Interestingly enough, the Palestinian Arabs deserve much of the blame for the influx of Jews into Palestine.
"The Zionist plan ... was to avoid encroaching on land being worked by the Arab peasantry and instead reclaim unused, uncultivated land, and by the use of scientific agricultural methods to restore its fertility. The large Arab landholders, however, turned out to be eager to sell the Jewish settlers their fertile lands, too - at very considerable profits. (17) Indeed Jewish purchasers bid land prices up so that, not untypically, an Arab family of Beirut sold plots of land in the Jezreel valley to Jewish settlers in 1921 at prices ranging from forty to eighty times the original purchase price. (18) Far from being forced by Jews to sell, Arabs offered so much land to Jews that the only limiting factor on purchases became money: the Jewish settlers did not have enough money to buy all the land that Arabs offered to them. (19)
Not merely non-Palestinian Arabs but the Palestinian Arab leadership class itself was deeply implicated in these land sales that it publicly denounced. Either personally or through their families, at least a quarter of the elected official leadership of the Arab Palestinian community sold land to Jewish settlers between 1920 and 1928. (20)

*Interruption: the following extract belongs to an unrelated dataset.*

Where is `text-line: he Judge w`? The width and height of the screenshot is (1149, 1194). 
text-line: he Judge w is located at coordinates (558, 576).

The Zionist leadership may have been misled by such dealings into underestimating the depth of real local opposition to Jewish settlement. The British government, on the other hand, misjudged not merely the depth but also the nature of the Arab response: in treating the land issue as if it were valid rather than the fraud it was, Churchill and his colleagues either misunderstood or pretended to misunderstand the real basis of Arab opposition to Zionism. Arab opposition to Jewish settlement was rooted in emotion, in religion, in xenophobia, in the complex of feelings that tend to overcome people when newcomers flood in to change their neighborhood. The Arabs of Palestine were defending a threatened way of life. The Arab delegations that went to see Winston Churchill did not articulate this real basis for their objection to Zionism. Instead they argued that the country could not sustain more inhabitants; and Churchill took them at their word. He accepted their statement that they were objecting on economic grounds; and then he went on to prove that their economic fears were unjustified." (21)
America
America was not untouched by the insanity in the world. The Communist Revolution sparked a major scare in the country. Communists were condemned. There were nationwide raids on radicals.

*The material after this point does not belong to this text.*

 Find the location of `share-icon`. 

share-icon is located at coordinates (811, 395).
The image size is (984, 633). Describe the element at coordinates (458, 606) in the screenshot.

Railroad strikes were blamed on the Communists. Samuel Gompers demanded the overthrow of Congress for injustices to workers. The millionaire radical William Lloyd and 19 others were found guilty of conspiracy to overthrow the American government. A time bomb exploded on Wall Street; Bolsheviks and "anarchists" were blamed.
The reaction was predictable. A judge in New York ruled that membership in the Communist Party was sufficient grounds for deportation. Many were deported.
1920 also brought Prohibition.
Warren Harding and Calvin Coolidge were elected. Offered a chance to join the League of Nations, Harding refused. America had had enough of war and was not interested in playing the games of European politics. Despite several attempts by the British, the Americans were not drawn very far into the intrigues. (One plan called for America to be the protector of Palestine!)
In February of 1921, the US suspended immigration from Central Europe due to the typhus threat.